I was reading an article about how white Christians were often complicit in Jim Crow laws and segregation. MLK correctly observed, “it is appalling that the most segregated hour of Christian America is eleven o’clock on Sunday morning.” This was true in the 1960’s and long before that. Sadly it is still mostly true today, some 60 years after MLK made the observation. It is hard to overcome history. It is hard to learn the lessons of history because we don’t look at the whole historical record. We tend to pick and chose what history we remember.
We need to learn from history, not a sanitized version of history but history as near to how it happened as we can get. This will mean listening to the voices of the oppressed, to the weak, to those who all too often are ignored or run over by history. Archbishop Rowan Williams, former Archbishop of Canterbury, once said, “History will not tell us then what to do, but will at least start us on the road to action of a different and more self-aware kind, action that is moral in a way it can’t be if we have no points of reference beyond what we have come to take for granted.”

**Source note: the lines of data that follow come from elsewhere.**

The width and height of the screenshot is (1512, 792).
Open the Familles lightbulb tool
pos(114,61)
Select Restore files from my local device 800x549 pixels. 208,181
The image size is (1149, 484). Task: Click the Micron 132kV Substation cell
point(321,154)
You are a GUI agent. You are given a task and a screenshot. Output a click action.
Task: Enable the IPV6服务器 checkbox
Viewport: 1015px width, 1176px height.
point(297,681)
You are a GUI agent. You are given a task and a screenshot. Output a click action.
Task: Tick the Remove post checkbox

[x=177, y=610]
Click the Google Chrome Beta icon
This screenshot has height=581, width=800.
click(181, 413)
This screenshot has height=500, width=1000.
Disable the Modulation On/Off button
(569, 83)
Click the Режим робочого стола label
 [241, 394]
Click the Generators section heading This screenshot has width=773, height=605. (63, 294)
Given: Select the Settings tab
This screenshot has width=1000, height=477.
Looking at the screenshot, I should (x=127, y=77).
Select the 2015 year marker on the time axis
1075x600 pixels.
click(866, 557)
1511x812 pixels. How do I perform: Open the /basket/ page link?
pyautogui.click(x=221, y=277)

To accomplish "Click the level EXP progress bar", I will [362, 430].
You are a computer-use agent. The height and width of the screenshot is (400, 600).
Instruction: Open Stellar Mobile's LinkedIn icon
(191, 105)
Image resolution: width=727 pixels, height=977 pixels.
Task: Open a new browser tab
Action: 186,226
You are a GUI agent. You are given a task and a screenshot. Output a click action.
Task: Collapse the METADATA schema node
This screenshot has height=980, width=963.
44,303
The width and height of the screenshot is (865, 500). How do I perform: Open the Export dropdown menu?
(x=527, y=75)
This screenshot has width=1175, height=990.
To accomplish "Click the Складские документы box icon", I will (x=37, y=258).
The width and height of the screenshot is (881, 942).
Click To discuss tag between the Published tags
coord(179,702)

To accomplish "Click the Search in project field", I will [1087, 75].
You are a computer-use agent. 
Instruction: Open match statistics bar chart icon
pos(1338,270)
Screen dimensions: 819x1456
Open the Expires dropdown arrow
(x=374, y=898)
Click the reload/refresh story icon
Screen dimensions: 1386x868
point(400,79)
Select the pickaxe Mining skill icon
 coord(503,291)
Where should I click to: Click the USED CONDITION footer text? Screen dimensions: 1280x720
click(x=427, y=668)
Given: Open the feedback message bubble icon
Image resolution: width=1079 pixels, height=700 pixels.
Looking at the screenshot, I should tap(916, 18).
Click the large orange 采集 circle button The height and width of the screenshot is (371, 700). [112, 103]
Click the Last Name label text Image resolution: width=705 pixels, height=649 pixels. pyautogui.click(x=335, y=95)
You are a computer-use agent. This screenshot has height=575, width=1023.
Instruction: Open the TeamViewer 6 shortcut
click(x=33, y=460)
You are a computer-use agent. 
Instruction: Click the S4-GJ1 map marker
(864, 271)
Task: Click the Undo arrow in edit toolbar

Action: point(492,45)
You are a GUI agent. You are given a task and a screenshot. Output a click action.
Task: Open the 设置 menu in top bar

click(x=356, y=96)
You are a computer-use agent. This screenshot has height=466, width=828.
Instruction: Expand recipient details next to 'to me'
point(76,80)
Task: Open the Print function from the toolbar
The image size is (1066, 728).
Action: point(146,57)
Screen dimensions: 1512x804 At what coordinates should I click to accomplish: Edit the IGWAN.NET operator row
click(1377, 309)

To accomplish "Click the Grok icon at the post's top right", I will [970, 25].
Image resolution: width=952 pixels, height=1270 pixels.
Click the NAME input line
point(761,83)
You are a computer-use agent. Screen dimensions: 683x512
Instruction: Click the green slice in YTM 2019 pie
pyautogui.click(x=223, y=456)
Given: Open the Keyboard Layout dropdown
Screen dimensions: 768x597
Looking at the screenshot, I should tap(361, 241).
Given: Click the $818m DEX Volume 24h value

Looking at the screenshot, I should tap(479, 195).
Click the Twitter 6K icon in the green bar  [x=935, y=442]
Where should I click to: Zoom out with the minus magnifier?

The South Central Conference will be holding its annual meeting on Saturday, June 13th. Originally it was going to be held in Houston but because of the covid 19 virus it was decided to hold it via zoom. The deadline to register was this past Friday, June 5, unless they extend it.
Along with the usual voting on nominees for conference positions, voting on the budge, etc. a vote will be held on by law amendments.